Galliani torna poi sul Milan di oggi e assicura: "Ho sentito Balotelli 2-3 volte oggi. Ha qualche problemino fisico, a quello che mi risulta le risonanze hanno dato esito negativo. Non ha lesioni e poi abbiamo piena fiducia nel dottor Castellacci che saprà fare al meglio il suo lavoro. Le promesse fatte sono quelle di tenere il Milan al livello da Milan".

Arrivano poi importanti dichiarazioni riguardo il mercato di gennaio: "Ci rinforzeremo sicuramente, qualcuno arriverà ma non ho idea di che nazionalità saranno questi arrivi. E' appena finito il mercato estivo. L'intenzione del Milan è quella di recuperare i grandi giocatori che ha fuori e di fare qualche innesto ulteriore nel mercato di gennaio".

Il Milan non sta attraversando un bel periodo, Galliani è comunque ottimista: "Nel calcio contano i risultati. Se non vai bene devi star zitto, quando vai bene riprendi a parlare. Il battagliero Galliani è sempre in campo ma sta zitto. L'anno scorso qualcuno scrisse che rischiavamo la retrocessione. Io cerco di fare il mio lavoro, gli altri il loro. I diritti tv vengono venduti dalla Lega e dalla UEFA. L'unica area dove si può agire a 360° è l'area del marketing. Il Milan è messo molto bene in questo senso e lo si deve alla nostra area marketing".

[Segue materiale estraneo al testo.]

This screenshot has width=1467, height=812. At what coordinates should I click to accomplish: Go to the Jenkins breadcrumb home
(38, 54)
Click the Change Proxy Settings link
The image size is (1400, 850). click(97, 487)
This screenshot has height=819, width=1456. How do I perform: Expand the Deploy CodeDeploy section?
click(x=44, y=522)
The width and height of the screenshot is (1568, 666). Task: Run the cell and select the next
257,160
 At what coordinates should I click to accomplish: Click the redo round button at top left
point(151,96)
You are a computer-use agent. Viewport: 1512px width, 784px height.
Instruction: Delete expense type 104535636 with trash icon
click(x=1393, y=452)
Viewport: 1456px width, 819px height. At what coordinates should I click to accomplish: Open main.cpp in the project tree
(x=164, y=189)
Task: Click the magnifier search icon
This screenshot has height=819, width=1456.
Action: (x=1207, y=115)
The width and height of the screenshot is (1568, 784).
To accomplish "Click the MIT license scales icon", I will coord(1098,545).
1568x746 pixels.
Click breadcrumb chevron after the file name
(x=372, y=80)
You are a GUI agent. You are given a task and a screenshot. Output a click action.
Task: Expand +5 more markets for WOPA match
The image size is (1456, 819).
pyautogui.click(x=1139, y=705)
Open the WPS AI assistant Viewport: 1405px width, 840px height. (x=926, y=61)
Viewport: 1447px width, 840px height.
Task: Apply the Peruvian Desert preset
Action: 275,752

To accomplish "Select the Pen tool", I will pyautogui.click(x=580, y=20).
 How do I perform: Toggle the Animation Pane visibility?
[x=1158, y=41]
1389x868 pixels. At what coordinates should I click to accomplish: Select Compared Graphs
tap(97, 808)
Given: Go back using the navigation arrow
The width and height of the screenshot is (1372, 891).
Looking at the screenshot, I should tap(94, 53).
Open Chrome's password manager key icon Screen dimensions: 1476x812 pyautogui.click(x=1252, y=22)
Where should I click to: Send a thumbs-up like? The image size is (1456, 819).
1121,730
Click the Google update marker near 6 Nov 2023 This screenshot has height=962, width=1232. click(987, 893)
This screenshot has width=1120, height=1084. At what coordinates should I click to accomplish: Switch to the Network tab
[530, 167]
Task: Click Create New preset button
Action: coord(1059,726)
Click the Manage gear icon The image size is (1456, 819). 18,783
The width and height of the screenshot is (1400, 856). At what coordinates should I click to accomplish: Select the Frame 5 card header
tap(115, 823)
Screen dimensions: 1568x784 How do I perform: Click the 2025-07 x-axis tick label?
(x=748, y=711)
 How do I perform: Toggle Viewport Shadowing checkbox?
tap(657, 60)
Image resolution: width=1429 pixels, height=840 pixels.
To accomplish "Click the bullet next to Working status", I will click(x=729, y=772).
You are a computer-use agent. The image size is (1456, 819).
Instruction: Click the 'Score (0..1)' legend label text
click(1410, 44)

Il 'Diavolo' saprà ritrovare il giusto cammino, parola di Galliani: "Nello sport i timori ci sono sempre ed è ciclico per definizione. La speranza è quella di ripetere il cammino dell'anno scorso. Dietro abbiamo preso 13 gol ma il Milan, come in passato, saprà trovare la retta via. La stagione del Milan non è così negativa come appare. Noi avevamo come obiettivo di andare al Group Stage della Champions. Dobbiamo provare a riconquistare la Champions anche per la prossima stagione".

L'ad rossonero cerca di tenere viva la speranza: "Negli ultimi 3 anni abbiamo vinto lo Scudetto e siamo rimasti in vetta fino all'infortunio di Thiago Silva. Ho imparato a non deprimermi quando si perde e a non esaltarmi troppo quando si vince. Bisogna misurare il lavoro delle persone in un arco temporale ampio e i risultati credo che ci diano ragione. Nulla è stato compromesso ad oggi, la Champions la stiamo giocando e per il campionato conta la classifica alla giornata numero 38".

Infine un commento sul problema stadi in Italia: "Chiusura stadio? Spero che il 19 sera con l’Udinese ci siano i nostri tifosi. Faremo ricorso in tutte le sedi dove sarà possibile fare ricorso contro la chiusura dello stadio e cercheremo di evitare questa punizione. La costruzione di nuovi stadi porta a nuovi comportamenti da parte delle tifoserie. Il presidente Beretta ha scritto una lettera alla FIGC, invocando l'intervento del consiglio federale per sistemare queste strutture e speriamo che ci siano delle risposte che possano far si che non si ripetano in futuro questi episodi".